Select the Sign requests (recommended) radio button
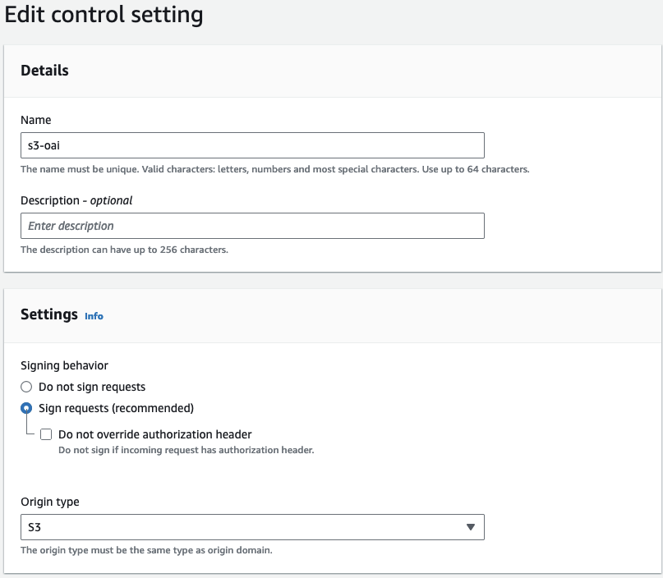This screenshot has width=663, height=578. [x=26, y=408]
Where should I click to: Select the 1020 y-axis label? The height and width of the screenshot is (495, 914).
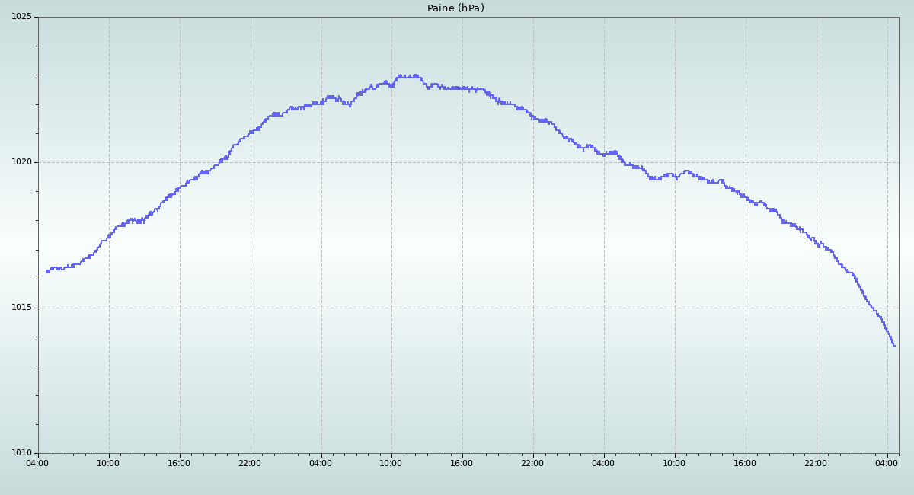tap(21, 162)
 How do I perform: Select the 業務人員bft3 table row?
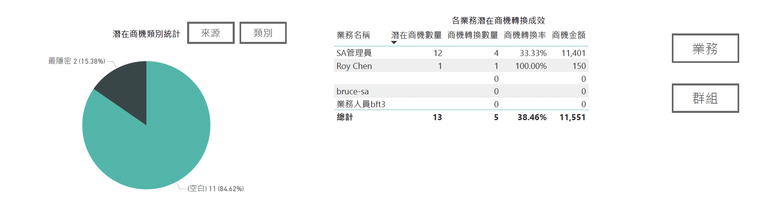pyautogui.click(x=461, y=104)
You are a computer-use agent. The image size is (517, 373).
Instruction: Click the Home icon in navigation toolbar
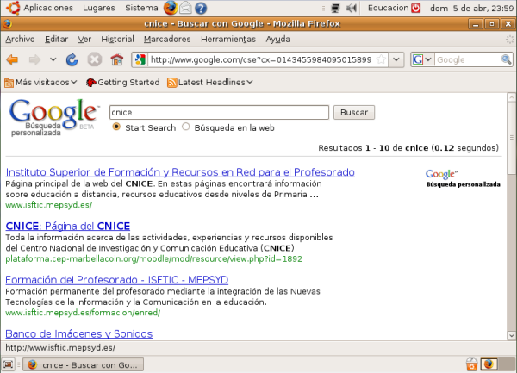coord(116,59)
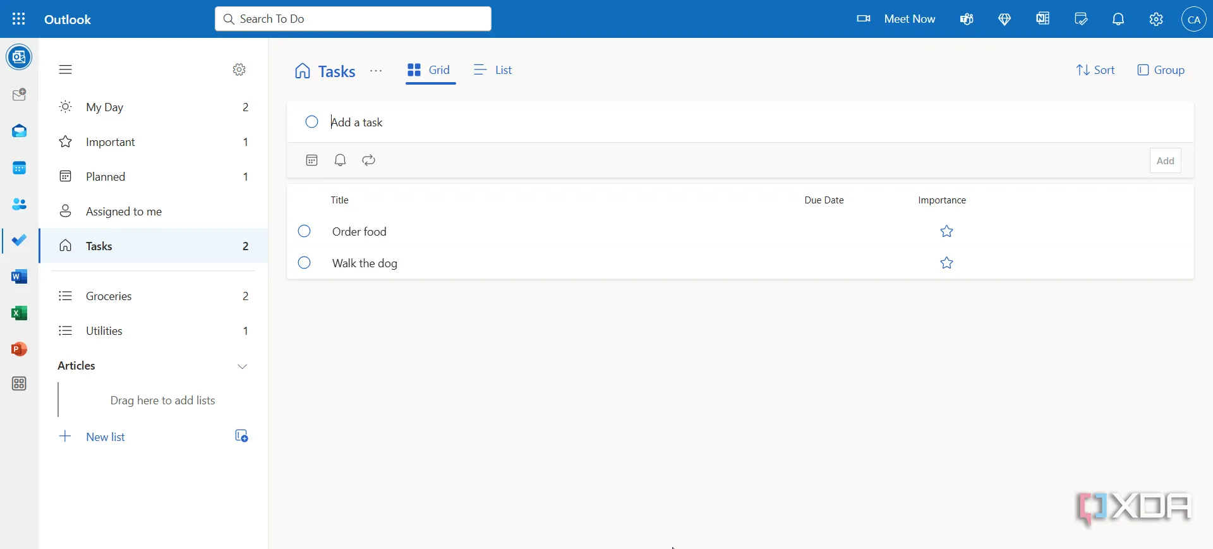Create a new group icon beside New list
This screenshot has height=549, width=1213.
(x=241, y=436)
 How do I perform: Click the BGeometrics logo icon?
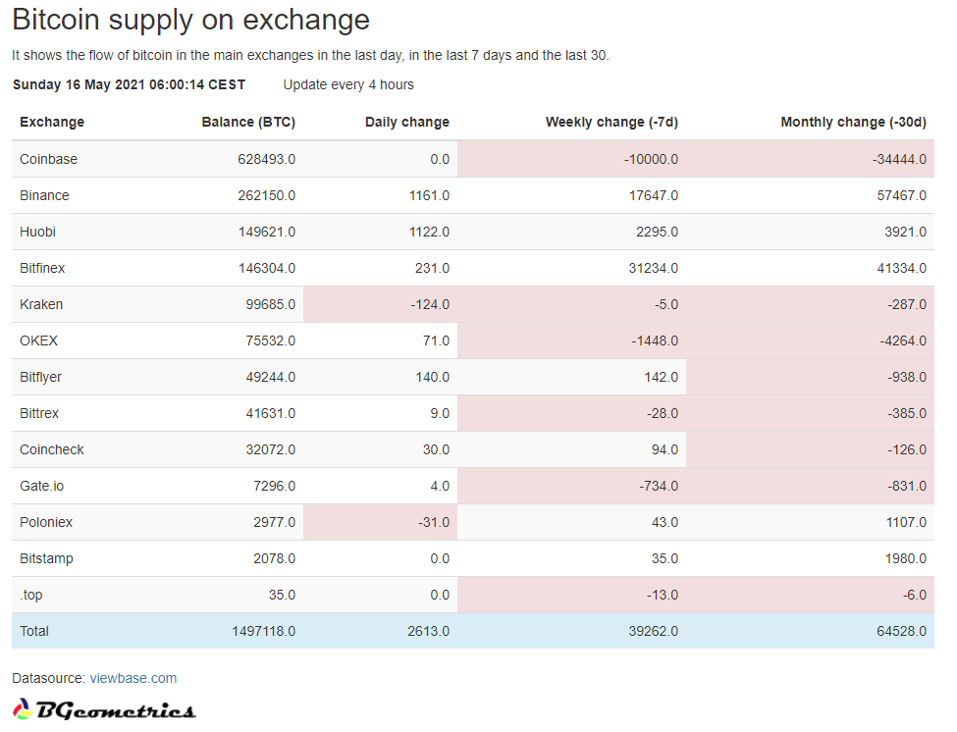[23, 708]
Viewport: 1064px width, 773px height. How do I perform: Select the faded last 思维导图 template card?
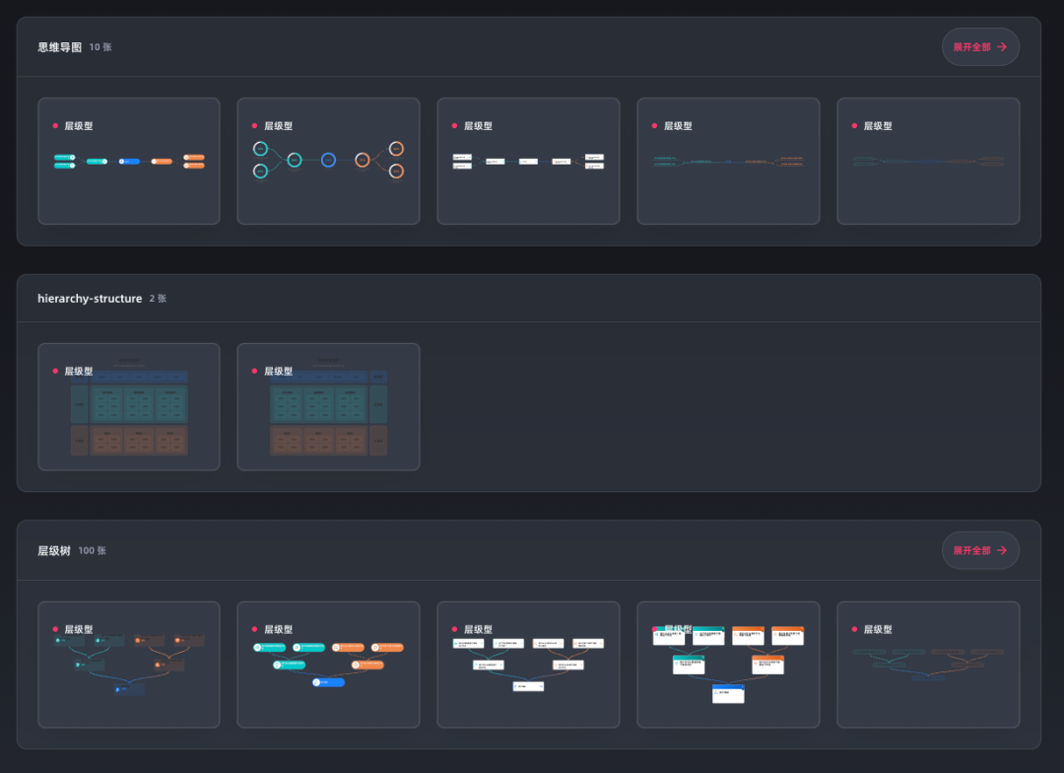pos(927,162)
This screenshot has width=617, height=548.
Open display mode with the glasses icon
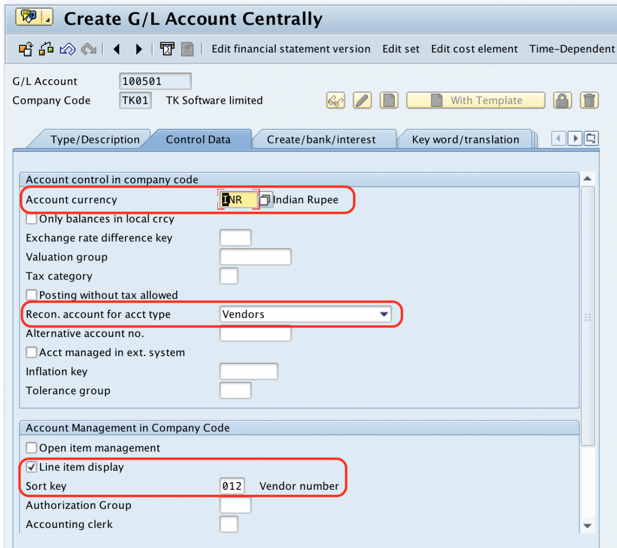coord(335,100)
###
• Your objective:
What you return must match the material above exactly, apart from its pictures.

• Expected answer:
Select the Sign requests (recommended) radio button
This screenshot has width=663, height=578. [x=26, y=408]
Where should I click to: Select the 1020 y-axis label? The height and width of the screenshot is (495, 914).
tap(21, 162)
 How do I perform: Select the 業務人員bft3 table row?
pyautogui.click(x=461, y=104)
You are a computer-use agent. The image size is (517, 373).
Instruction: Click the Home icon in navigation toolbar
coord(116,59)
Create a new group icon beside New list
This screenshot has height=549, width=1213.
(x=241, y=436)
 How do I perform: Click the BGeometrics logo icon?
[23, 708]
Viewport: 1064px width, 773px height. How do I perform: Select the faded last 思维导图 template card?
pos(927,162)
This screenshot has width=617, height=548.
Open display mode with the glasses icon
coord(335,100)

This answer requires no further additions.